As I searched for the meaning of the Fear of the Lord, God’s message unfolded as this—friendship– intimacy with Him, is set aside for those that fear Him.

As stated in Psalm 25:14

“Friendship with the Lord is reserved for those who fear Him”

Therefore, to truly love the God of love I would have to fear Him and learn to balance the two.

The Fear of the Lord is a rare treasure to search for and to behold. This treasure holds the keys to the ultimate treasure of intimately and personally knowing God. The fear that we must partake of is based in love, reverence, honor and respect of His holiness—leading to the very essence of the meaning which is to unconditionally love and obey Him no matter the cost.

Psalm 34:9 heralds,

“Oh, fear the Lord, you saints! There is no want to those who fear Him.”

In today’s culture, no want would be a rarity. The truth is, the Fear of the Lord unlocks a deep love relationship with Him where carnal want is decreased.

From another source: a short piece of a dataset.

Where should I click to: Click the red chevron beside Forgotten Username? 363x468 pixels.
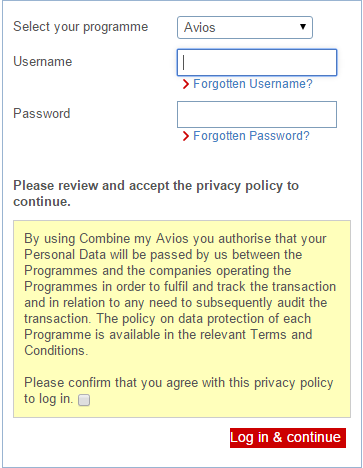(x=186, y=84)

You may ask, what exactly is the Fear of the Lord? The following scriptures enlighten us:

 “The fear of the Lord is true wisdom” Job 28:28
 “The fear of the Lord is clean [pure] enduring forever” Psalm 19:9
 “The fear of the Lord is the fountain of true knowledge” Proverbs 1:6
 “The fear of the Lord is a fountain of life” Proverbs 14:27
 “The fear of the Lord is His treasure” Isaiah 33:6
 “The fear of the Lord is to hate evil” Proverbs 8:13
 “Fear the Lord and depart from evil. It will be health to your flesh, and strength to your bones.” Proverbs 3:7-8

Consider the Fear of the Lord as a gateway leading to many avenues of blessings for those that fear and reverence God. According to the few scriptures above, we see that the Fear of the Lord is the key to the passageway of wisdom, purity, knowledge, life treasure and good health.

Another question that may arise in you is why is the fear of the Lord a gateway or passage way to blessing, wisdom and knowledge? Understanding the fear of the Lord is one of those subjects that the humanness of our mind is opposed to. We have to ask the Holy Spirit for a revelation of the fear of the Lord that penetrates the core of our heart and soul.

Proverbs 2:3 gives us huge insight into comprehending the fear of the Lord.

“If you cry out for discernment, and lift up your voice for understanding, if you seek her as silver, and search for her as for hidden treasures; then you will understand the fear of the Lord, and find the knowledge of God.”

Discernment and understanding will give us understanding of the fear of the Lord. If you can’t wrap your head around this concept, cry out for discernment and understanding.

Psalm 89:7 says

“God is greatly to be feared in the assembly of the saints, And to be held in reverence by all those around Him.”

Fearing God causes us to put Him in His rightful place and to see Him for who He truly is GOD-Lord and Master! Not as ordinary, average or on the same level as our self, but highly exalted, honored, respected and to be obeyed. God acknowledges a reverent and obedient heart—this is one reason the fear of the Lord is a gateway to an abundant life.

The Fear of the Lord is not just something we gain knowledge of, The Fear of the Lord has to be ingested, becoming a part of who we are.

Be encouraged to search God out on this very essential subject—it will change your life!